In my case it was external issues that led to lack of sex, which then exacerbated both the relationship and sex. It snowballs over time and becomes a bit like a never ending game of snakes and ladders. 

There is never 1 simple answer to these problems, sometimes it even goes right back to childhood or dissatisfaction with sex mix in stress at work, followed by resentment outside of sex, plus lack of communication and so on and so forth. Over several years it is hard to pinpoint where it all went wrong.


----------



## Married but Happy (Aug 13, 2013)

terrylee said:


> The question is, does lack of sex contribute to a bad relationship, or does a bad relationship lead to less sex?


Yes, and yes. Either can be true, depending on the couple, and both can be true for one couple. It's not an either/or proposition.


----------



## alexm (Nov 29, 2008)

terrylee said:


> Sex is often the basis of the tension that arises between men and women, both within relationship and outside. All research shows that sex is the single biggest factor in couples having problem getting on with each other, whether it's about different levels of desire, different timing of desire of simply one person no longer fancying the other. When it comes to complaints about sex, men usually say there is not enough, while women claim there is too much.
> 
> The question is, does lack of sex contribute to a bad relationship, or does a bad relationship lead to less sex?
> 
> I would like to hear what you think.


It really varies and depends on the people.

With my ex wife, we had fairly frequent sex, but it wasn't good, and our relationship wasn't that great, either. Yet we still had sex ~3 times a week.

Currently, my relationship is very good, but we have great sex 3 or 4 times a _month_.

However, I have to say that sex is really the only thing we fight about, and it's often a bone of contention for one or both of us.

It's often (like in my case) not the actual physical sex that's the issue, but everything that goes with it, including having a partner that wants to meet your needs, or is in to you, or simply has a sex drive to begin with. A mismatch in these regards can create doubt and, over time, resentment.

My ex wife, for all her faults (and a generally bad marriage for various reasons) was still a sexual person. My current wife is not. Outside of the 20, 30, 40 minutes a week (usually on the same day) there's absolutely no sexuality in any way, shape or form. So with that comes no anticipation or build-up, and that's my actual need - not the physical sex.
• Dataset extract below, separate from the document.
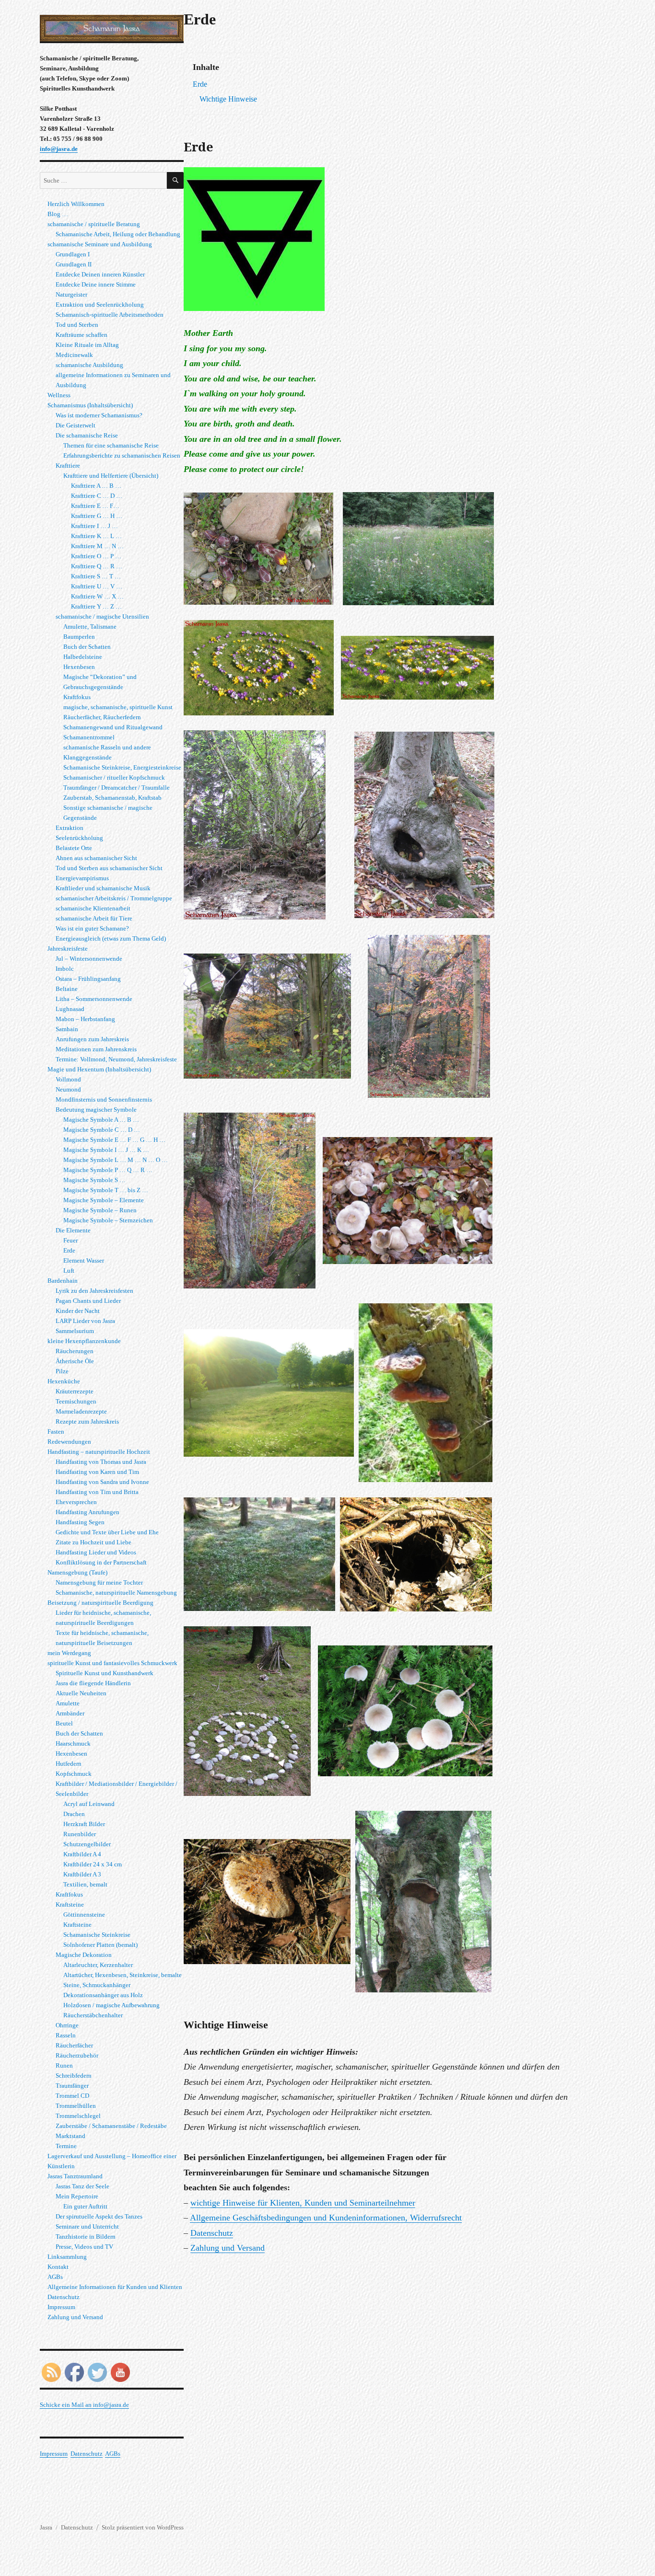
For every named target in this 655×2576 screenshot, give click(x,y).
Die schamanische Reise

Everybody has different relationship needs. What I've learned in 25+ years of dating and relationships and marriage is that when it comes to these needs, sex is pretty much the only one that some people feel is 'okay' to not meet for their partners sakes, if they don't want to, and especially if they're confronted. It's often a case of one person's 'compromise' being the bare minimum in the eyes of the other. Or worse, no compromise at all (such as in the case of BJ's or HJ's).


----------



## Holdingontoit (Mar 7, 2012)

I agree with @Married but Happy. Not either / or. It is both. A bad sex life leads to a worse relationship and a bad relationship leads to a worse sex life. And it is the same in the other direction. Sometimes improving the relationship will lead to a better sex life. And sometimes improving the sex life will lead to a better relationship.


----------



## jb02157 (Apr 16, 2014)

terrylee said:


> The question is, does lack of sex contribute to a bad relationship, or does a bad relationship lead to less sex?
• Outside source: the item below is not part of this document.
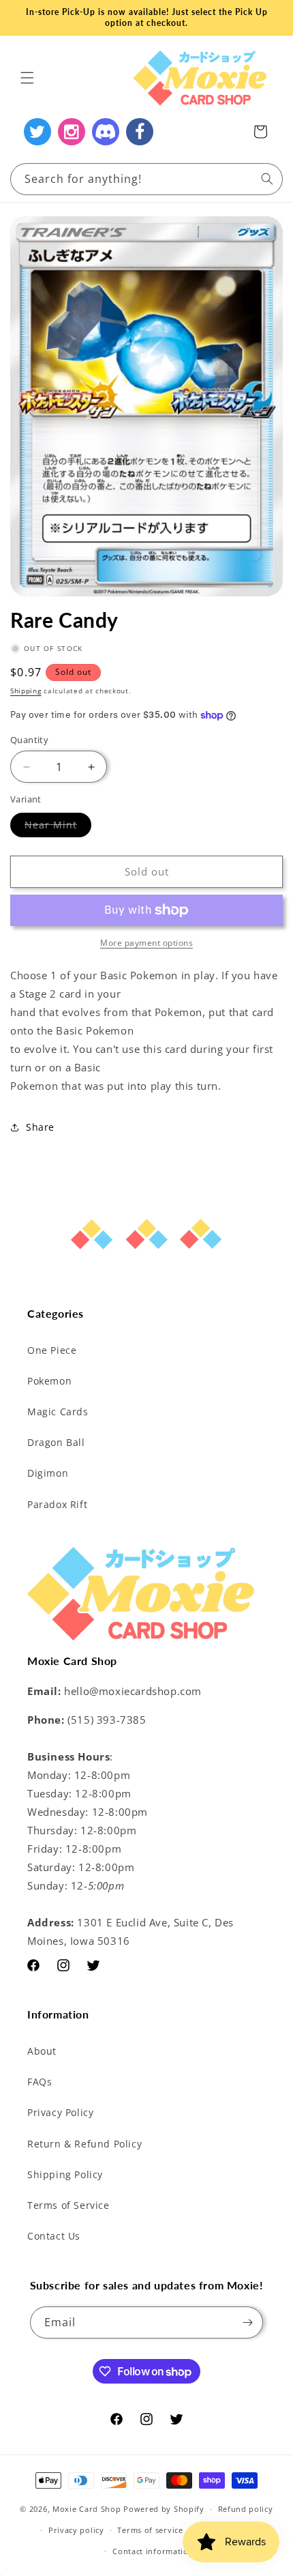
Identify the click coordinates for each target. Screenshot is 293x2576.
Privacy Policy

I think it's both and one feeds the other. For me lack of sex contributed as did a long list of other things to establish our marriage as a bad relationship. Once that was established the lack of sex continued.


----------



## uhtred (Jun 22, 2016)

I agree with other posters - it varies. My relationship with my wife is generaly good, but the sex is bad and that has hurt the rest of the relationship. I know a couple who are about to divorce where their sex life was good, but the relationship was terrible - and that eventually wrecked their sex life. 

In both situations I think there are basic differences in what different people want. Sometimes a couple is incompatible but it isn't obvious for a long time. Sometimes one or the other is just selfish.


----------



## terrylee (Mar 23, 2017)

To maintain an intimacy, good marital relationship, both husband and wife must serve up eath other's primary emotional needs. Sex tension releasing is the most common needs for the husband, and the emotional desire should be met by the wive, and vice versa. One or more lacks of meeting most important emotional needs is the missing ingredents for couple relationship, and that ultimately lead to terrible relationship down the road.

What causes less sex drive may be a stress at work, financial worry, serious health issues and other concerns from the member in family. And a bad relationship is caused by numerous factors including being incompatible to the parter, marital conflicts, having an affair, being cheated on and so forth.

All in all, the couple should better learn and find what the most important emotional needs are to each other, and do his/her best effort to meet them in order to secure their marriage.


----------



## arbitrator (Feb 13, 2012)

terrylee said:


> Sex is often the basis of the tension that arises between men and women, both within relationship and outside. All research shows that sex is the single biggest factor in couples having problem getting on with each other, whether it's about different levels of desire, different timing of desire of simply one person no longer fancying the other. When it comes to complaints about sex, men usually say there is not enough, while women claim there is too much.
> 
> *The question is, does lack of sex contribute to a bad relationship, or does a bad relationship lead to less sex?*
> 
> I would like to hear what you think.


*I'm afraid to say that both preeminently go hand in hand!

What on earth is even remotely wrong about the presence of a heartfelt, mutually-loving sexual relationship?*


----------